Elite on BBC model B computer 1984

Elite was an extremely popular computer game of the 1980s. The game revolves around space travel, trade, and combat; players began with a minimally-armed ship and had to earn money (by transporting cargo and passengers, or in combat as bounties for destroying outlaws and hostile aliens.) Money was used to purchase better weapons and other equipment, and eventually better ships in some versions. The game also kept track of kills (giving a rating from 'Harmless' to 'Elite'), damage and wear to the player's ship, legal status (clean, offender, or outlaw), and reputation for transporting cargo and passengers. The game was open-ended, and it was possible to become rich enough that there were no limits on purchases other than the constraints of the ship in use. It's widely considered to have been the game that made Acorn's BBC Micro a success, and was popular on all of its platforms. It was hugely influential, and most subsequent space combat simulator games have shown some degree of similarity. It is acknowledged as one of the main inspirations for the multi-player game Eve Online.

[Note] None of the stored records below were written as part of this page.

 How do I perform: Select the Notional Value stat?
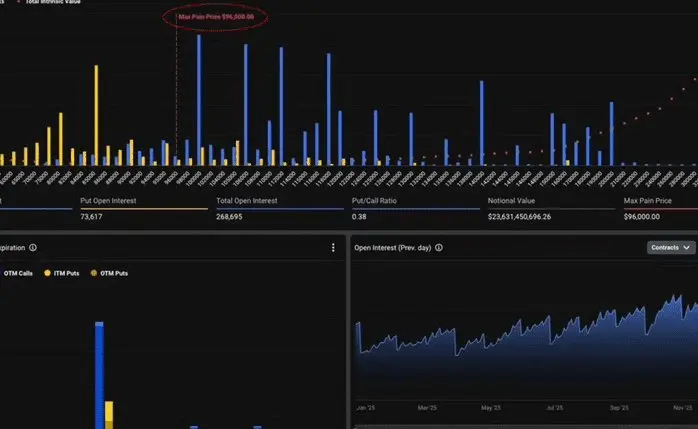[552, 209]
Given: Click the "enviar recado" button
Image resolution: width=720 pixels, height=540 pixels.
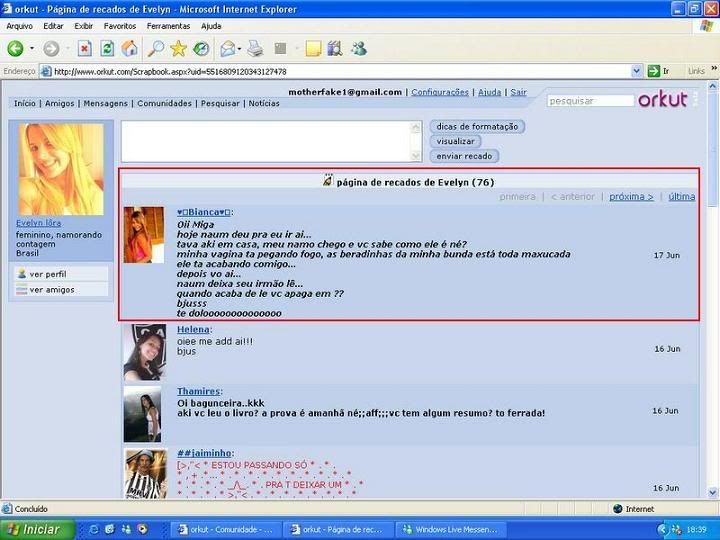Looking at the screenshot, I should [x=464, y=156].
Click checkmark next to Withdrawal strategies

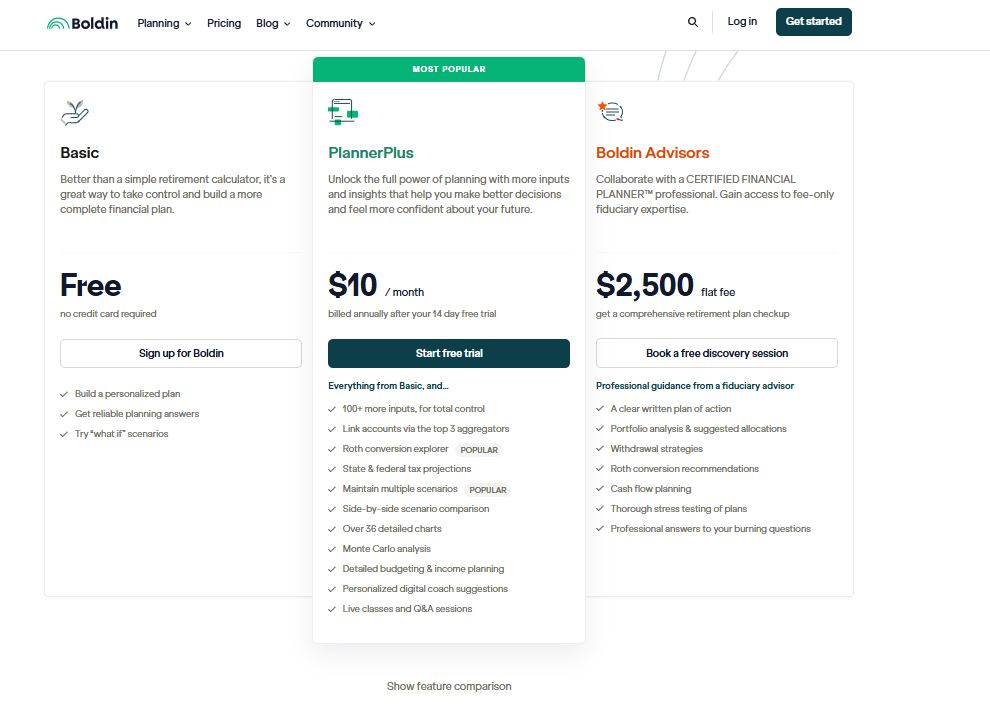coord(600,449)
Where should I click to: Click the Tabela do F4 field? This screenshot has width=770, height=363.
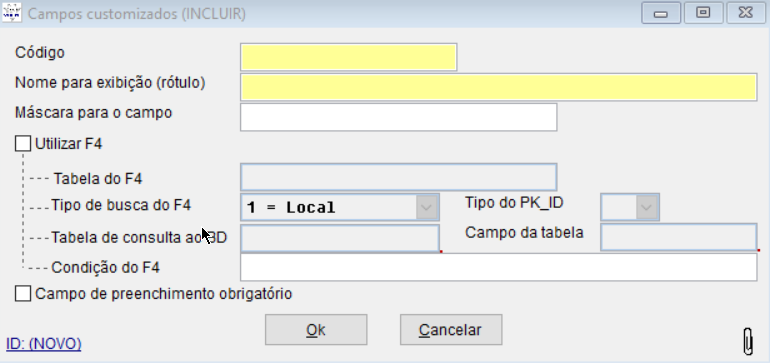point(398,177)
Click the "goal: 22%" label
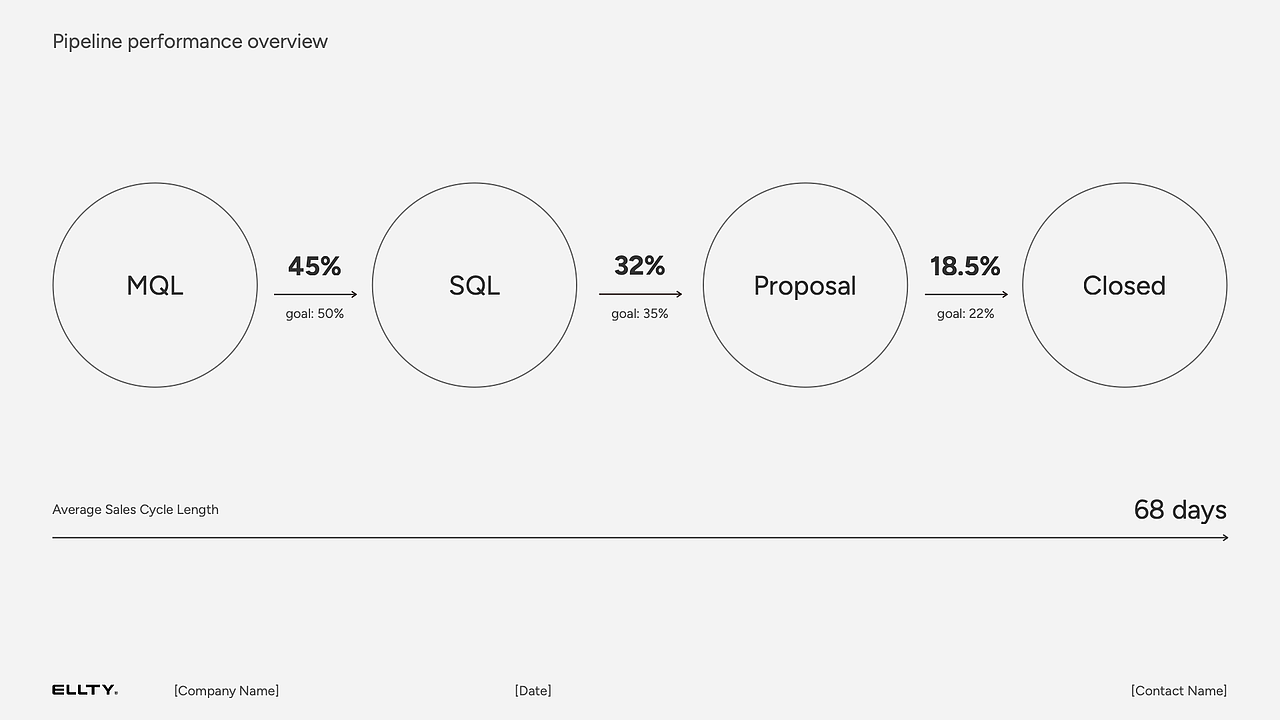Screen dimensions: 1280x720 (x=965, y=314)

A feature of its packaging was a long novella, The Dark Wheel by Rob Holdstock which described the game setting as background for a story of a young commander seeking revenge for his father's death. It was the first computer game to include such support material and the idea was widely copied.

Elite was notable for running well on very limited hardware, using wire-frame 3D graphics and very compact code, but because of this compactness there was no easy way to modify the game; details of the game universe such as planet names and descriptions, political and economic type, and technological level were generated from pseudo-random seeds, and changing the code had unpredictable effects on these seeds. Most notably, when the designers found that their code gave one solar system an obscene name they found it easier to delete the galaxy containing it than to change the way system names were generated.

Two subsequent successors were Frontier: Elite II (1993) and Frontier: First Encounters (Braben only, 1995), both much harder to play; partly because they used more realistic spaceflight mechanics, and partly because they had various bugs. This led to considerable nostalgia for the original game and a desire to see it on more modern platforms, and the eventual development of Oolite, an open-source play-alike. Other play-alikes include Alite (2015) for Android and Unknown (2012) for iOS (iPad and iPhone).

In 2012 Braben launched a Kickstarter campaign for a multi-player online version of the game, Elite: Dangerous, which went on sale in 2014 (Windows) - 2015 (Mac, X-Box One).

Fandom for the original Elite has to a large extent moved over to Oolite or Elite: Dangerous. All of the original games are available as free downloads from Ian Bell's website, the Elite homepage.